In The Name Of The Father

A name. In the eyes of others, officially or otherwise, written or spoken, that is the one thing that people will know first of you.


It is the first impression, some say, but in truth, it is a judgement that they deliver. A snap decision made, one that will live until it is overturned on appeal. It's just that somehow, the word 'judge' and its variants have a negative connotation. “I don't judge people,” many would say.


Wrong, bitch. That's all you ever do. That's all every one can do. To look, and to judge.


The wise and the worldly will retain their judgement, but know that it is not final. That with further evidence presented, with more of the onion peeled, that judgement ultimately and usually changes by the layer. It is once you get to the core of the person, once you know every facet of their make up, that your judgement of them is totally and utterly final.

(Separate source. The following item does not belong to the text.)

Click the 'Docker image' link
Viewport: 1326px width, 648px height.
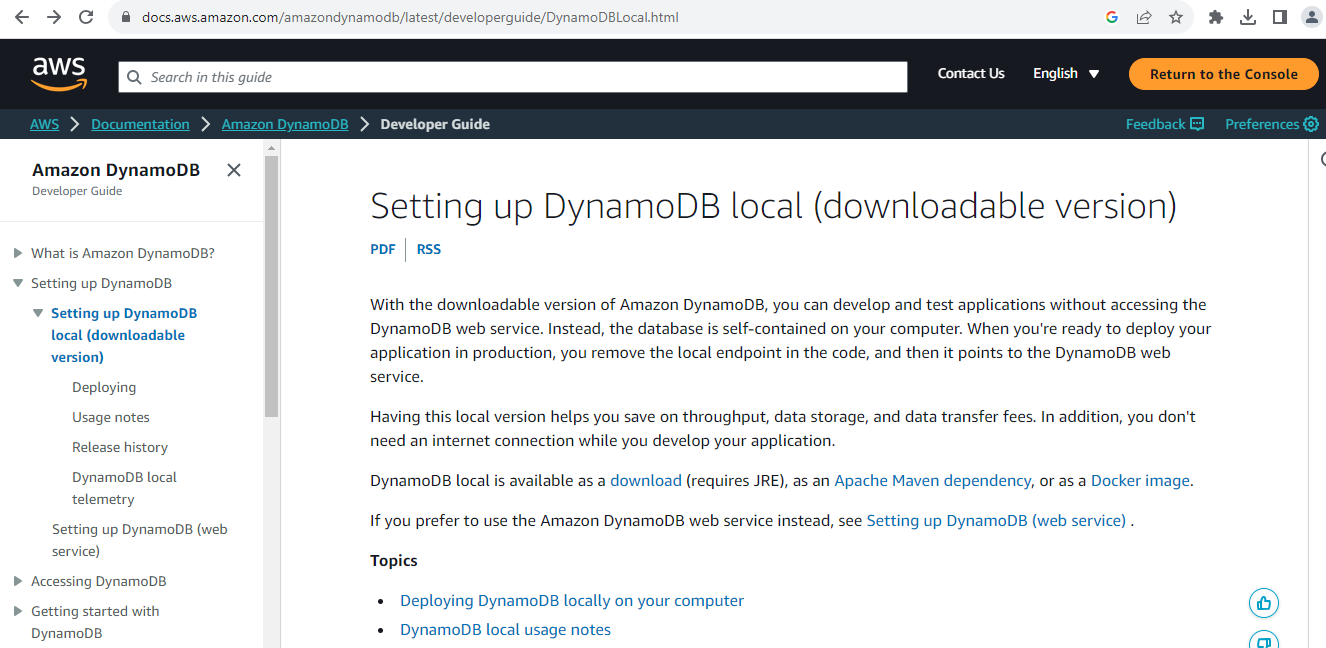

But then again...can one ever really know a person all the way to the core?


So, a name it is, then. The first layer of our protection. A good name can give a good impression. A meaningful one, the rise to interesting conversation pieces at a dinner party. A weird one prompts second takes, third takes, and so fourth and fifth, before the pronunciation of its intonation correctly matches the aimed cadences of each syllable. Or somewhere in that region, lest the victim gives up and gives in to the demand of the masses.


A plain impossible one merely changes his or hers, making it more Western, more Christian, more Muslim, more easy for the white folks to say it without spilling their Earl Grey's.


Dropping it? To go without a name? Impossible, an act so alien that reception of it borders amongst those meted to traitors.


Thus, a name it is, then. A heavy duty to have, to carry a name that would convey to the world in that instant of first judgement, an accurate portrayal of yourself.


Especially if its not your own.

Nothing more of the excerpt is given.